#### [Pedido de trabalho 1]
Diga se cada afirmação abaixo está de acordo com o texto sobre o 11 de setembro, respondendo sim ou não e citando literalmente as palavras do texto que decidem a questão: (a) Osama bin Laden foi morto uma década depois do atentado; (b) a ordem global herdada do pós-queda do Muro de Berlim saiu fortalecida com o 11/9; (c) o 11/9 foi registrado de um único ângulo.
#### [Pedido de trabalho 2]
Continue o texto sobre o 11 de setembro a partir da última frase apresentada.

Entre o 11 de setembro e a pandemia de Covid, um quarto de século se consumiu, balizado por dois eventos definidores do presente e do futuro, que caducou como ideia. Terrorismo e peste ajudaram a moldar o mundo de hoje e do amanhã.
Foi assim com o ataque às Torres Gêmeas em 2001, cujo corolário se desdobrou em múltiplas trincheiras, todas mais ou menos derivadas do atentado da Al Qaeda de Osama bin Laden, morto uma década depois, quando já se tinham esgotados os recursos da "guerra ao terror" de George. W. Bush.
Evento simbolicamente cataclísmico e hipermidiático, registrado sob incontáveis ângulos e narrado sob muitas perspectivas, o 11/9 demarcou de vez a entrada no novo século, pressagiando o cenário conflitivo e redefinindo as relações entre Ocidente e Oriente.
Nele, a ordem global herdada do contexto pós-queda do Muro de Berlim entrava em parafuso, com suas instituições (ONU, Otan etc.) - esvaziadas de um sentido coletivo e internacional - agora reféns de forças sociais emergentes: era o tempo da desagregação que se anunciava.

#### [Dados de origem]
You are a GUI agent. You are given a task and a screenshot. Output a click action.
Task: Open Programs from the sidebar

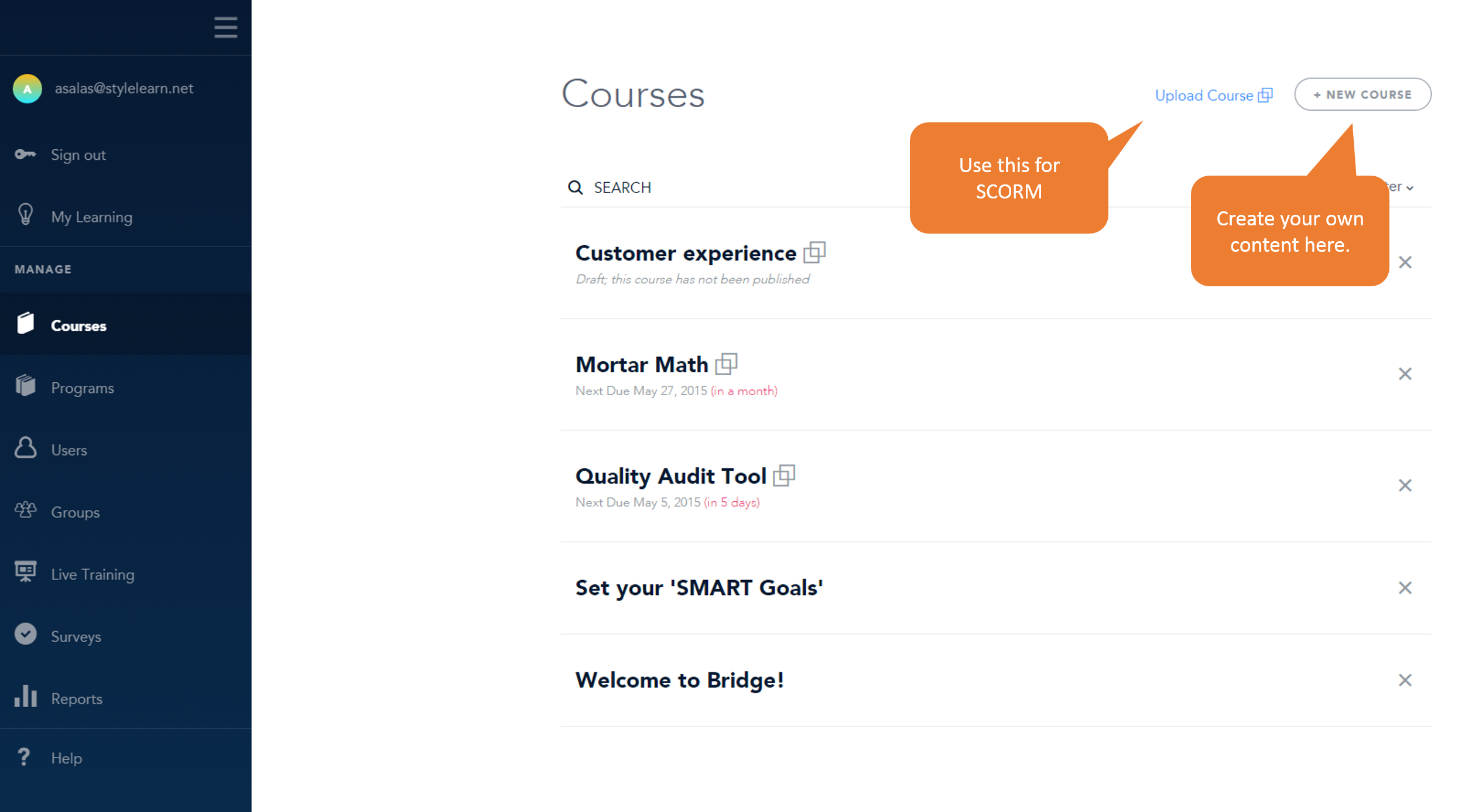click(x=82, y=388)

#### [Espaço de resposta 1]
(a) Sim: "morto uma década depois".
(b) Não: "a ordem global herdada do contexto pós-queda do Muro de Berlim entrava em parafuso".
(c) Não: "registrado sob incontáveis ângulos".

#### [Espaço de resposta 2]
Seguiram-se então ensaios de extremismo. Primeiro na Itália e na França, depois na Alemanha e finalmente noutras nações de cultura democrática menos sólida, como é o caso do Brasil. Entre nós também essa onda antidemocrática produziu estragos, sem que se saiba ao certo se se trata realmente de uma maré passageira ou de uma metamorfose nos valores políticos na esteira de uma reestruturação da esfera pública mediada pelas redes digitais.
Afinal, Donald Trump não foi um raio em céu azul. Fenômenos do tipo não se repetem sem que haja enraizamento no tecido comunitário e um pano de fundo socioeconômico que ajude a entender por que os EUA preferiram o magnata a Hillary Clinton e agora a Kamala Harris, quando se supunha que toda a série de acusações que recaíam sobre Trump se encarregaria de dinamitar sua popularidade, e não guindá-lo novamente à presidência.
Uma quebra de expectativas semelhante se deu no Brasil, com a eleição de Bolsonaro em 2018, ainda no rastro do sucesso do homólogo estadunidense dois anos antes.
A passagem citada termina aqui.